Antes e depois de presidir às cerimónias centrais de abertura do ano lectivo o ministro da Educação e Desenvolvimento Humano visitou algumas escolas da cidade de Lichinga e do distrito de Sanga, onde interagiu com os professores e gestores dos respectivos estabelecimentos de ensino para, segundo afirmou, inteirar-se das realizações, problemas e do grau de cumprimento das metas estabelecidas.

De referir que em todas as visitas o ministro esteve sempre acompanhado pelos responsáveis da Vodacom, Televisão de Moçambique, UniLúrio e Alcance Editores, instituições que, juntamente com o Ministério da Educação e Desenvolvimento Humano, estão envolvidos num programa denominado “Moldando Mentes”, que tem como principal objectivo desenvolver o gosto pela leitura.

No âmbito do mesmo programa, milhares de livros foram doados por várias instituições e singulares integrados no chamado “Clube dos Amigos da Educação”.

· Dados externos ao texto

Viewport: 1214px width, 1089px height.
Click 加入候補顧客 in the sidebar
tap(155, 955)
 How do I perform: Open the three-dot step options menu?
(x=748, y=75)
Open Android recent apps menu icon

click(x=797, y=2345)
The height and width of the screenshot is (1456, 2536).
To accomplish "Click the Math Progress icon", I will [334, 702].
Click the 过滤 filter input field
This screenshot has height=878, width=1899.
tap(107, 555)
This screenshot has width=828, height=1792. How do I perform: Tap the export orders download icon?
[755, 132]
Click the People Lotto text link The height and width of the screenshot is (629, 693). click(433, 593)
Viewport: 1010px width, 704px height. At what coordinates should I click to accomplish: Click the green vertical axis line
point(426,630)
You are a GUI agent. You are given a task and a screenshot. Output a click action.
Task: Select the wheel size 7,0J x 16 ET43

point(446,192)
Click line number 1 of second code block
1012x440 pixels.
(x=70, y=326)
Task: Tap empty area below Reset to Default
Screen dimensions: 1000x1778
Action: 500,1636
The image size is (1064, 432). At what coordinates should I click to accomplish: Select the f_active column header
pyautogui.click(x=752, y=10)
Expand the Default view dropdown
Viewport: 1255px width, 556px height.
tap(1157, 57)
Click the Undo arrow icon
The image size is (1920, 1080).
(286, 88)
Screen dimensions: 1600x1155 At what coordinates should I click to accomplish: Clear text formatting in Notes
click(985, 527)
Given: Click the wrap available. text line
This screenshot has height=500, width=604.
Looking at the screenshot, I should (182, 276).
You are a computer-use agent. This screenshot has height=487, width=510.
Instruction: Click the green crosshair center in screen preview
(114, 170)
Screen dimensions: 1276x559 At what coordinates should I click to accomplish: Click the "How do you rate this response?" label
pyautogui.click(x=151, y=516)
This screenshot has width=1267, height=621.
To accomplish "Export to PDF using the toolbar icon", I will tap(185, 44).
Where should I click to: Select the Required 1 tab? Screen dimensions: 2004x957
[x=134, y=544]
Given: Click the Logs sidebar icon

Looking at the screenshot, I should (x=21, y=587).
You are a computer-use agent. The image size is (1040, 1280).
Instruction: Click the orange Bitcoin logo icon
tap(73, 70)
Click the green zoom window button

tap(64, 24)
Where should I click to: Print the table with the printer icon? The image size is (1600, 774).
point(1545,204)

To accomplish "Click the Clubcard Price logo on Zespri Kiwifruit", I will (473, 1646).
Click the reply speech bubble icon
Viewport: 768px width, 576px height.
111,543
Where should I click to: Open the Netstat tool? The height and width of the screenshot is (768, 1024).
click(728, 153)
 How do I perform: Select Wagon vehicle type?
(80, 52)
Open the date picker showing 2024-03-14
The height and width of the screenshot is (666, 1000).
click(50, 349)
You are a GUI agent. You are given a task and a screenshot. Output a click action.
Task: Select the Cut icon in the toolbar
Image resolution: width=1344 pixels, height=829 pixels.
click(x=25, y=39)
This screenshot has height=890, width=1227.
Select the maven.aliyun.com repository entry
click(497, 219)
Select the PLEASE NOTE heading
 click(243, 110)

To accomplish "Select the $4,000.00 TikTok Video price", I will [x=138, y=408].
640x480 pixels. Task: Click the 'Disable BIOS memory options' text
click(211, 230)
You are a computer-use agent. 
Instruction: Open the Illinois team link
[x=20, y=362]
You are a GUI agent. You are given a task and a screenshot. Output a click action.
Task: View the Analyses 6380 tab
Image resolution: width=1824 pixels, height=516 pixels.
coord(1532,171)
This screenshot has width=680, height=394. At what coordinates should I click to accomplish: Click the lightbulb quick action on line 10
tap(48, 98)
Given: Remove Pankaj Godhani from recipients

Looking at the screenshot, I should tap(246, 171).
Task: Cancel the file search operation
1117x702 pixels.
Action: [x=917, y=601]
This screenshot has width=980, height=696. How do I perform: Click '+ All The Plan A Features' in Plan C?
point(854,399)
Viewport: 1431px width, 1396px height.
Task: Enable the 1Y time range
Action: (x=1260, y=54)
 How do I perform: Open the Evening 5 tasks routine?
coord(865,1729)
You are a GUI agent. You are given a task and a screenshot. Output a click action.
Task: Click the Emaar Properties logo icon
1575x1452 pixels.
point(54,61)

No seu discurso de abertura, Jorge Ferrão advertiu que não vai tolerar o absentismo dos professores e gestores escolares, convidando aos que não se sentem melhor enquadrados a solicitarem a sua demissão. “Exigimos maior responsabilidade aos professores. Todos sabemos que existem problemas de progressões nas carreiras, atrasos de vistos do Tribunal Administrativo e salários em atraso mas isto não pode – e nem deve – ser justificação para que não estejamos nas escolas”, advertiu Ferrão, informando que estes problemas devem ser resolvidos com os professores e gestores dentro dos estabelecimentos de ensino e nunca enveredar pela via do absentismo.

Revelou que em 2015 mais de oito mil professores novos vão ser integrados no ministério que dirige. Para o ministro, estes profissionais novos precisam de encontrar um ambiente de paz, de solidariedade e, principalmente, de profissionalismo e competência.

“Gostaria de ver, este ano, todos os professores com o seu fardamento e com a assiduidade registada pelos directores das escolas, cabendo a este último a responsabilidade de administrar, controlar e fazer cumprir as decisões emanadas do Ministério com o apoio das direcções provinciais”, pediu aquele dirigente, ao mesmo tempo que aconselhava a sociedade civil a prestar mais apoio ao sector que dirige, ao invés de criticar sem apresentar soluções que contribuam para a mudança da situação que se vive actualmente no sector da Educação.

Num outro desenvolvimento, o titular da pasta da Educação e Desenvolvimento Humano reconheceu a necessidade de conferir às escolas uma autonomia para resolverem os problemas básicos de operacionalidade, tendo, para isso, dado a conhecer que “este ano o ministério que dirige fará tudo para descentralizar os orçamentos e colocar uma parte destes nas escolas”.

Outras questões referidas pelo ministro durante o seu discurso de abertura do ano escolar têm a ver com a necessidade de a sociedade civil se solidarizar para com as vítimas das enxurradas e de Chitima, a qualidade da educação, responsabilização dos professores e gestores das escolas e a produção escolar como forma de ensinar a criança a cuidar da machamba. A permanência da rapariga na escola até completar os ciclos desejáveis, a participação dos pais e encarregados de educação nas actividades da escola, a alocação de carteiras em todas as salas de aula, a participação das empresas no ensino e aprendizagem em Clubes dos Amigos da Educação foram outros aspectos mencionados por Ferrão.